Well, I have done almost half of A part
$ A \subset \overline{A}$, $B \subset \overline{B}$, $A \times B \subset \overline{A} \times \overline{B}$
$\overline{A} \times \overline{B}$ is closed in this topology.
$\overline{A} \times \overline{B} = \overline{A} \times \overline{Y} \cap \overline{X} \times \overline{B}$
$ \overline{A\times B}$ is the smallest closed substed containing $A\times B$, so
$\overline{A\times B} \subset \overline{A} \times \overline{B}$
I dont have an idea about second part of A and whole B.
Best Answer
I assume you know that for any space $X$ and any subset $C$, $x \in \overline{C}$ iff every open set that contains $x$ intersects $C$. It even suffices to check this for open sets from a certain fixed base of $X$ as well.
I'll do b) first:
Left to right inclusion:
Suppose that $(x,y) \in (A \times B)^d$. As $(A \times B)^d \subset \overline{A \times B} = \overline{A} \times \overline{B}$, $x \in \overline{A}$ and $y \in \overline{B}$.
So suppose that $x \notin A^d$, otherwise $(x,y) \in A^d \times \overline{B}$ and we are done. Then the only way that $x \in \overline{A}$, is that $x$ is an isolated point of $A$, i.e. there exists some open set $U$ such that $\{x\} = U \cap A$. Now let $V$ be any neighbourhood of $y$. Then $U \times V$ is an open neighbourhood of $(x,y)$ that intersects $A \times B$ in some point $(a,b) \neq (x,y)$. But $x = a$ by the previous, so we know that $b \neq y$. In short, every open neighbourhood of $y$ intersects $B$ in a point different from $y$, so $y \in B^d$ and $(x,y) \in \overline{A} \times B^d$.

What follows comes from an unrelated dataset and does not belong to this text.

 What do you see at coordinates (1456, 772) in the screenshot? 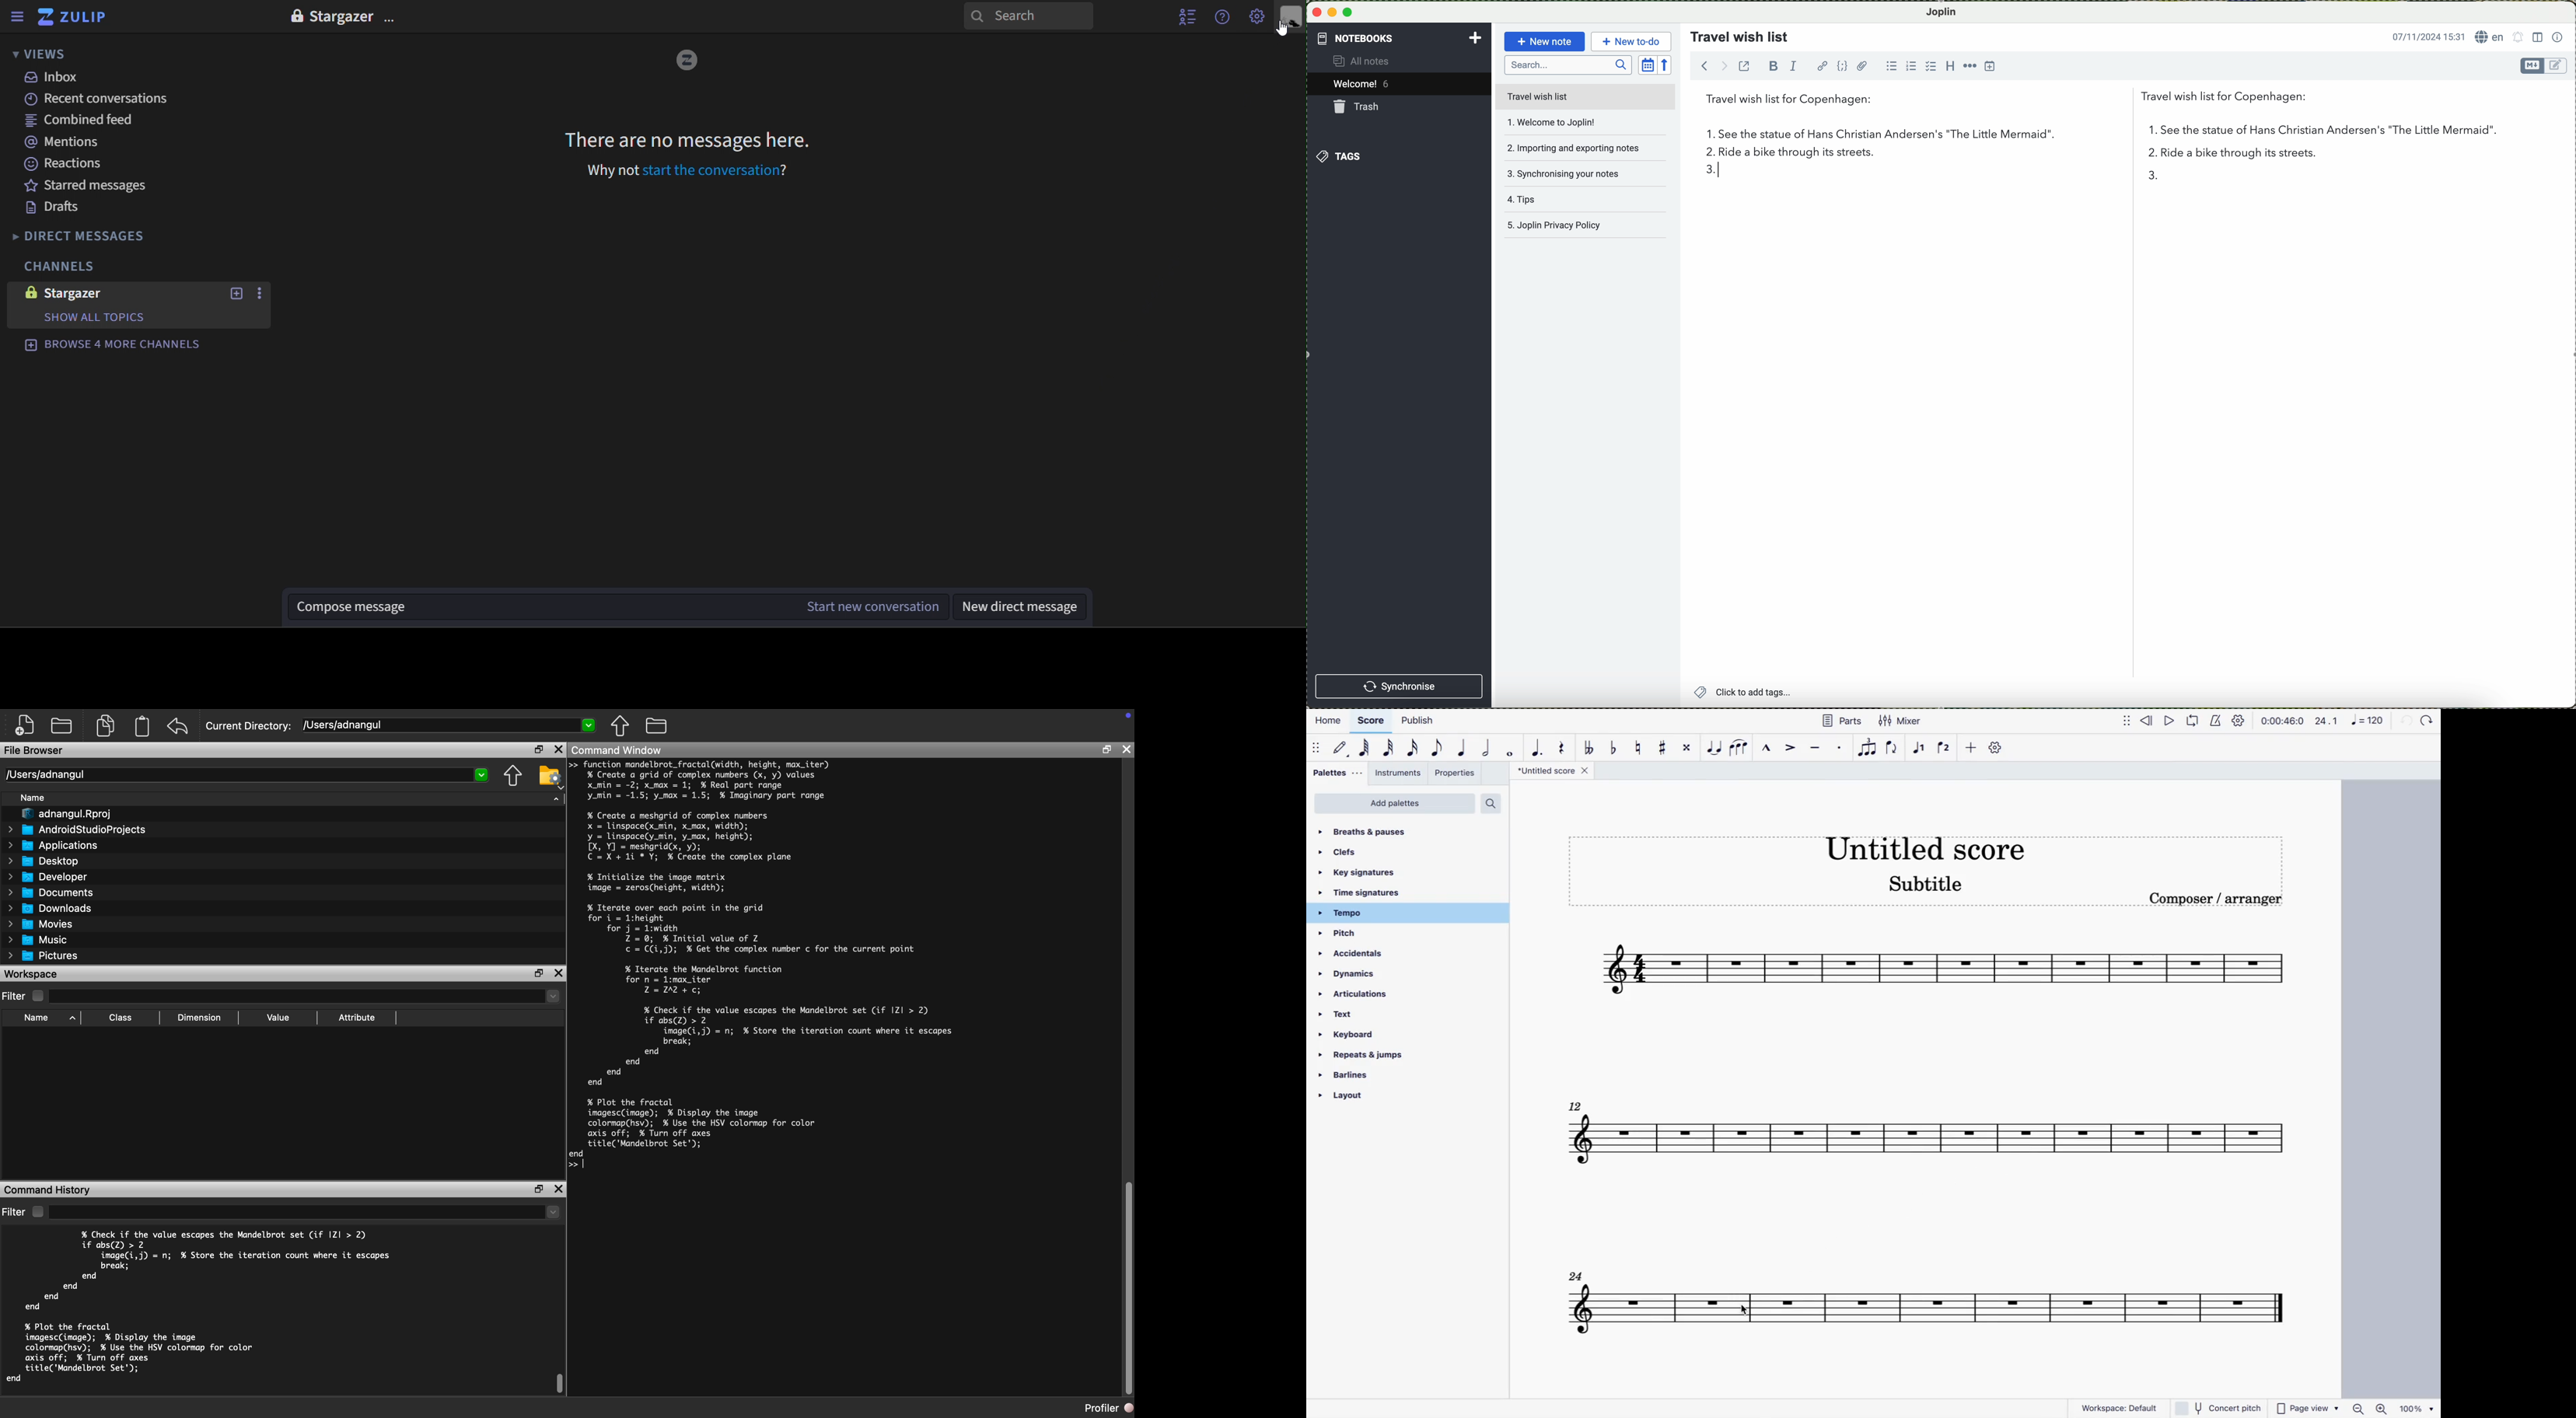
I see `properties` at bounding box center [1456, 772].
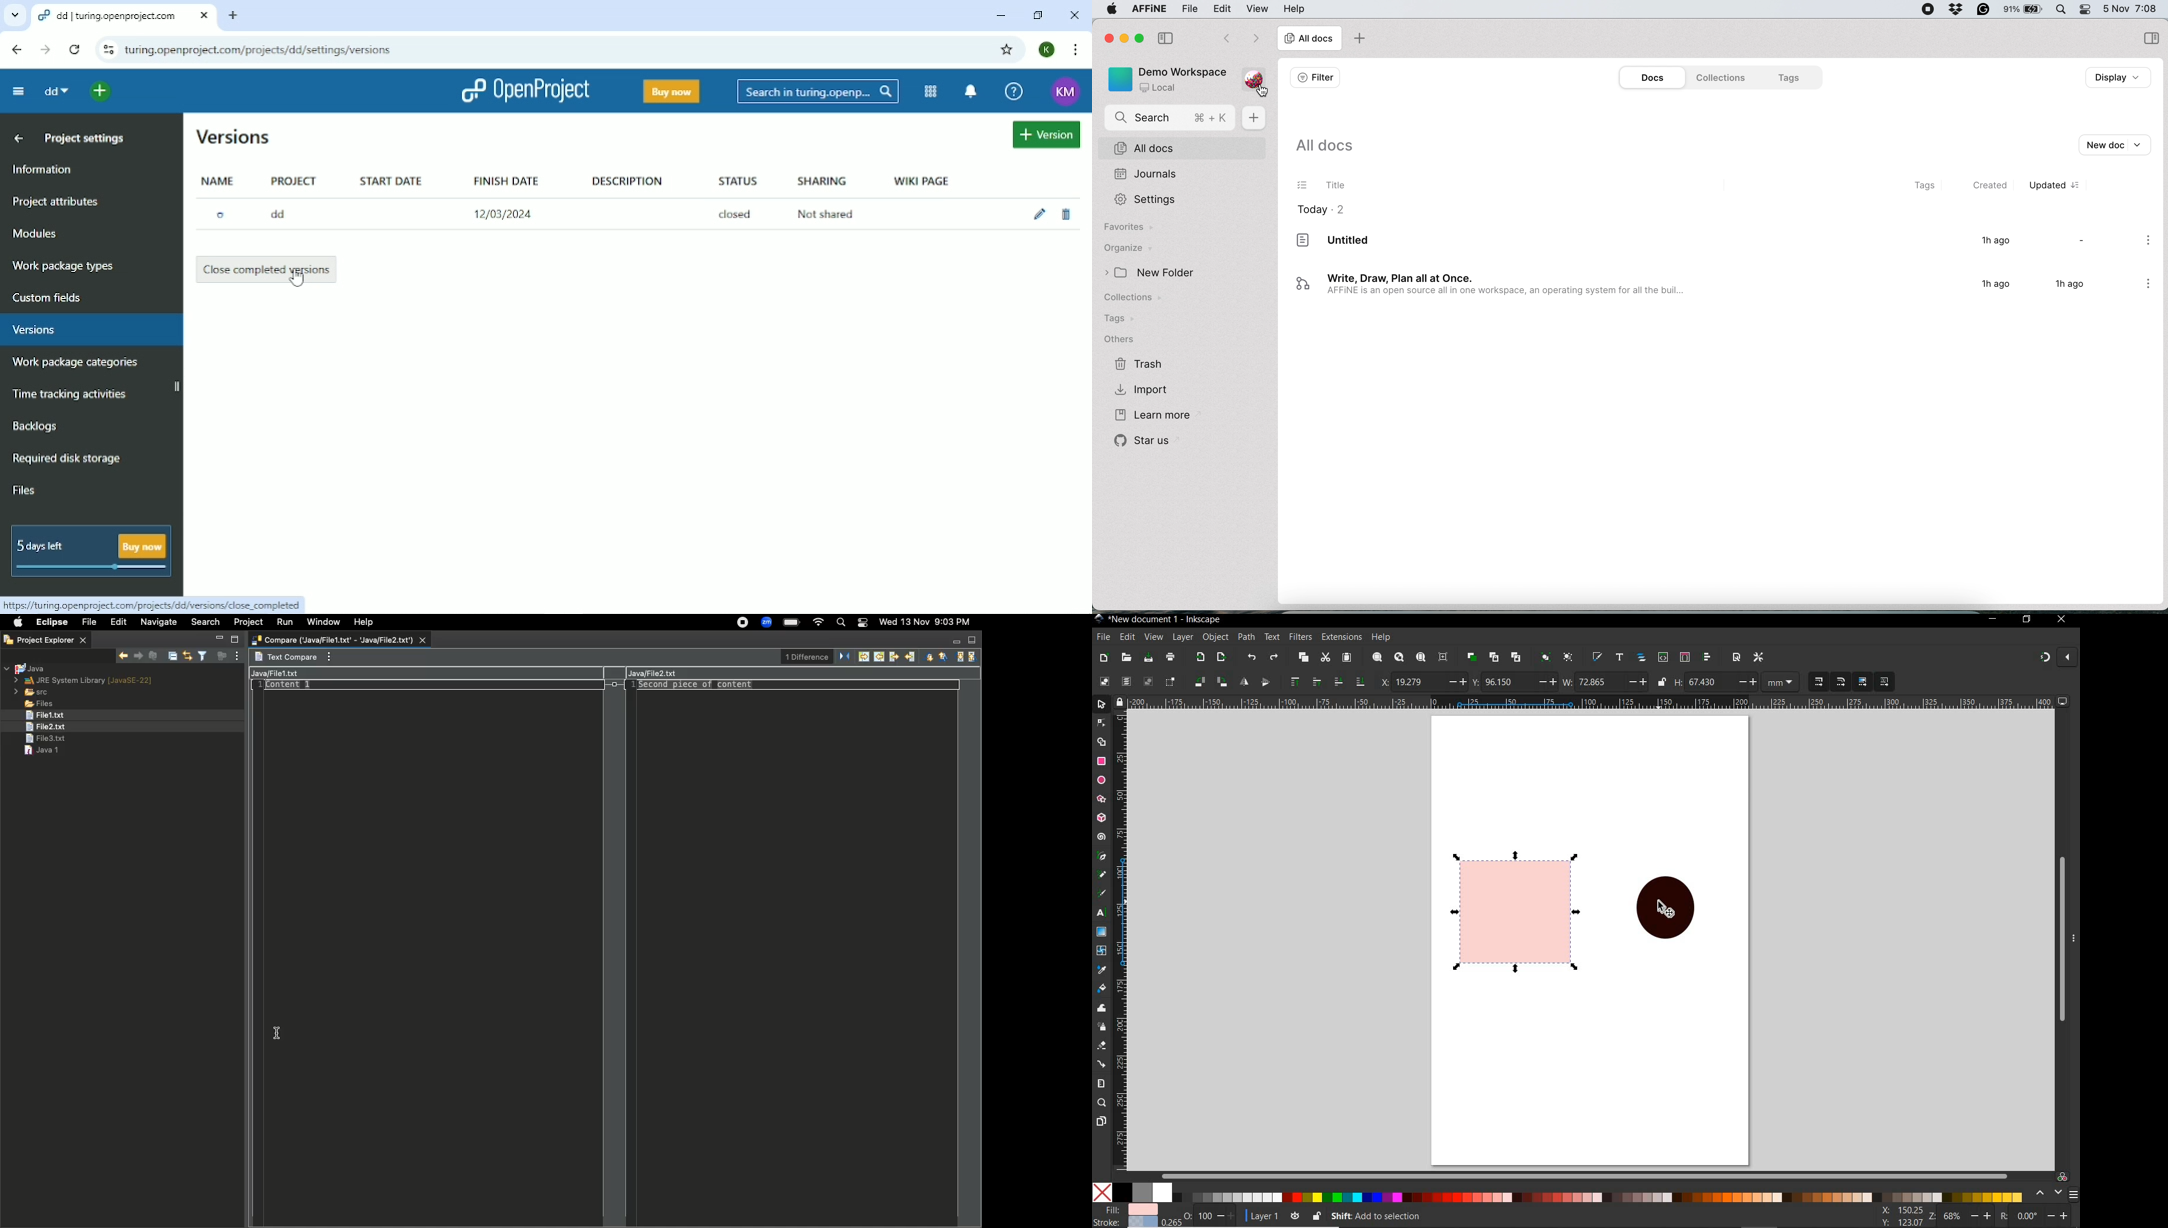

(Alternatively we could assume $b \notin B^d$, so $y$ is an isolated point of $B$ as well, but then $(x,y)$ is an isolated point of $A \times B$, contradiction.)
Right to left inclusion:
Suppose that $(x,y) \in A^d \times \overline{B}$. Let $U \times V$ be any basic open neighbourhood of $(x,y)$, then $V \cap B \neq \emptyset$, as $y \in \overline{B}$; say it intersects in $b$. Also, there is some $a \neq x$ in $A \cap U$ as $x \in A^d$. Then $(a,b) \neq (x,y)$ by virtue of the first coordinates being different, so $U \times V$ intersects $A \times B$ in a point distinct from $(x,y)$, so $(x,y) \in (A \times B)^d$.
The other part of that inclusion is entirely symmetrical.
As to a):
You're right that $\overline{A} \times \overline{B}$ is closed (and contains $A \times B$ so $\overline{A \times B} \subset \overline{A} \times \overline{B}$.
So suppose $(x,y) \in \overline{A} \times \overline{B}$. Let $(x,y) \in U \times V$, a basic open neighbourhood of it. Then there is some $a \in U \cap A$ and some $b \in V \cap B$, so $(a,b) \in (U \times V) \cap (A \times B)$. As this is true for all basic neighbourhoods of $(x,y)$, we conclude that $(x,y) \in \overline{A \times B}$, as required.